Tuesday, May 19, 2026

Terror of the Hungry Rats

I think we'll stick with the March - April 1953 issue of Dark Mysteries #11 for a bit. It's absolutely infested with icky precode gems, like this horrific Hy Fleishman favorite about some very hungry, very violent vermin. You're gonna love it.



6 comments:

Brian Barnes said...

A great terror tale that this time actually only works with articulated skeletons!

I love the art on this; it's dense, there is never skimping on a background, and even when Kenny is building the brick walls there's great plays of light and shadow.

Page 3, panel 2 is about as "Jeepers" as it gets.

Page 5, panel 1, I love the little rat gnawing at the eye socket. The rats are so cute here, though the splash cheats a little with rats as big as dogs!

It's a breezy read that takes a standard plot with the obvious skeletal revenge and does it really well, with excellent art. I'm kind of surprised by Jim, though, this is one of the few tales like this where Kenny doesn't do away with Jim, either, just buys him out!

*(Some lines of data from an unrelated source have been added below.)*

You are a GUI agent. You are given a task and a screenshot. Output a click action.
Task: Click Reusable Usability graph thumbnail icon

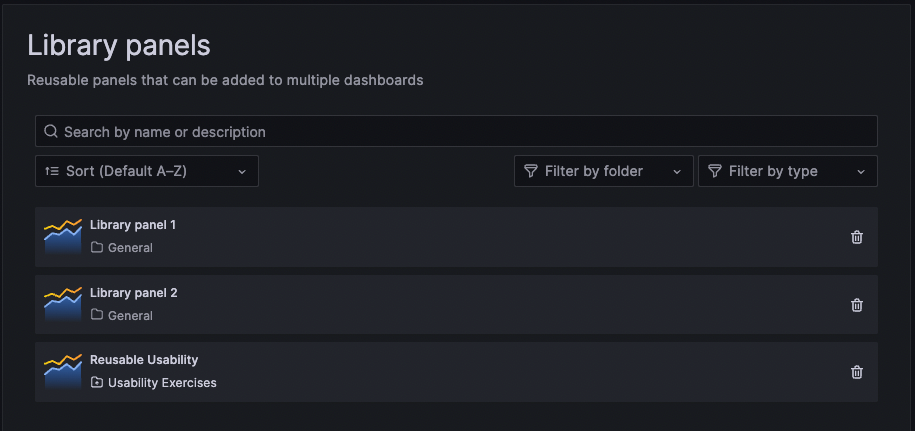tap(63, 371)
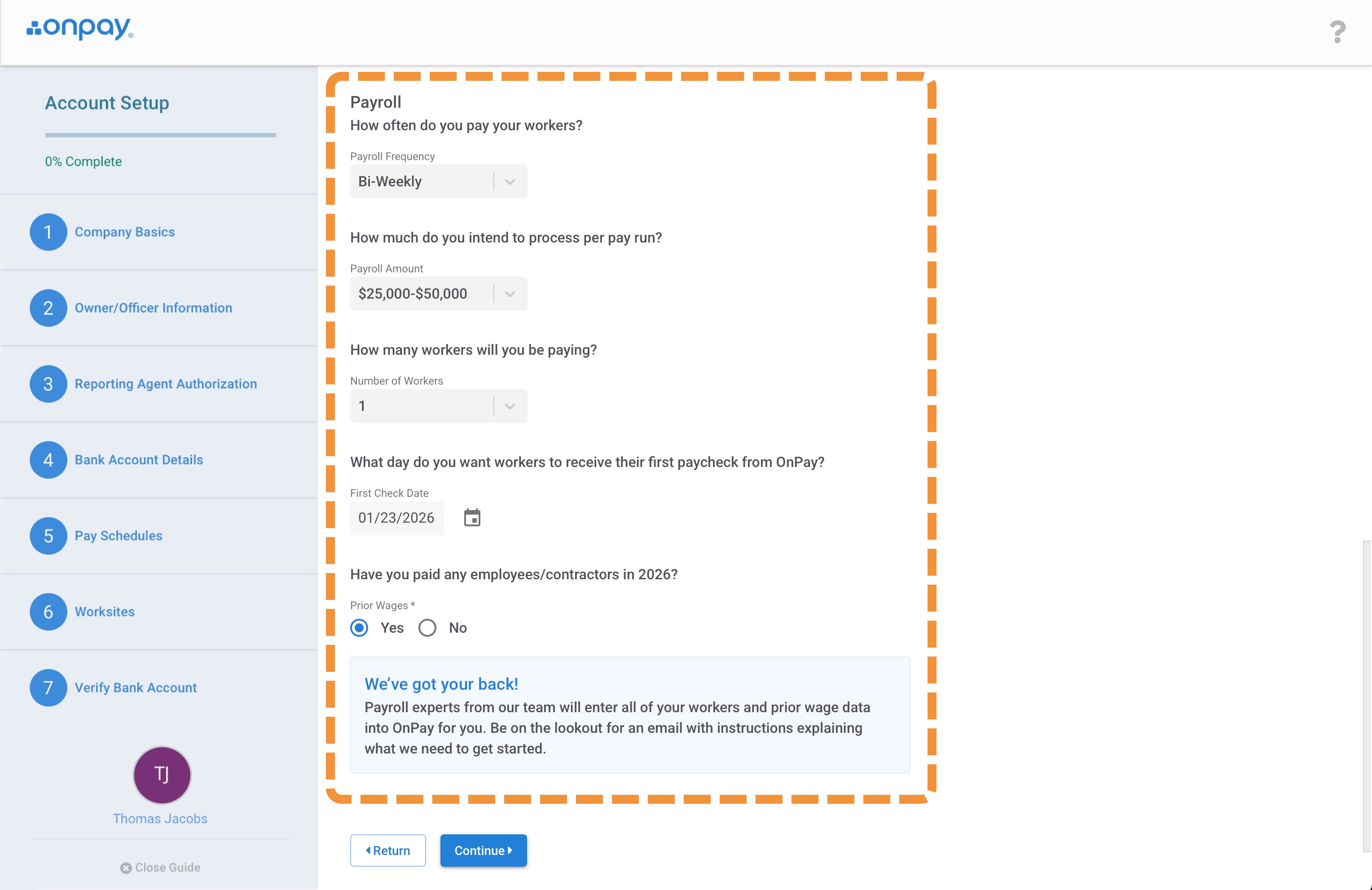Image resolution: width=1372 pixels, height=890 pixels.
Task: Click the First Check Date input field
Action: point(396,518)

The cops in this town, wow. Kenny builds an extra thick wall the day his business partner and the woman that rejected him disappears and the cops are like "eh, what are you going to do?"

JMR777 said...

Well this is a chilling tale for the not so merry month of May (a summer heat wave came early in PA.)

The narrator is a mix of the modern day Crypt Keeper and Dr. Death from This Magazine is Haunted, a great look as a horrible horror host.

Jim seems a little too quick to get rid of Elsa, unless Jim was planning on doing to Elsa and Kenny what Kenny did to Rita and Hal.
Now there would be the plot to a never ending horror tale, a married man gets rid of his cheating wife and her lover, only to fall for another man's wife and then suffer the same fate, maybe the house or tomb where the bodies are disposed of has an evil curse on it causing the cycle of evil to go continue for centuries. I wish I had the skill to pen or draw such a tale, though.

Hy Fleishman was one of the greats, his skill as a horror comic artist should never be forgotten, and it never will be thanks to THOIA.

Bill the Butcher said...

If Kenny didn't want to be the villain he should've shaved off the moustache.

The rats are *very* cute and for once in these tales look like rats and not like mutant foxes or something. They're also cooperative enough to let themselves be stunned and chained up. Couldn't be nicer, more helpful rats, really.

Grant said...

It's a coincidence, but at the bottom of Page 4, those swirls on the side of the plane looks like brand names marked out in a photo.

Mr. Cavin said...

The idea of the rat puppeteers manipulating the skeletons of the dead is really wonderful. I kind of wish there was more of that stuff. I kind of wish there was a whole William Castle movie about it.

I really dig Fleishman's work here. The bricks are so lovingly rendered in every panel that features them. Page five is a particular fave, both the top part with all the rat-based horror between the walls, and the middle bit where Kenny is looking around the house for the source of the noise. I only wish that last panel was mirrored, to maintain the eye line of the previous panel.

But for me the standout image is Kenny watching some magician on TV at the bottom of page four, startled by the rat sound effects. That's exactly what I come to precode for.

Grant said...

"Page 3, panel 2 is about as 'Jeepers' as you can get."

Maybe it's saying the obvious, but it's easy to wish Rita were actually alive in that panel, considering how "gratuitous" the panel is in a non-horror way.

Speaking of "Jeepers!" Elsa has a pretty low-key way of reacting to things at the end - "How frightful!"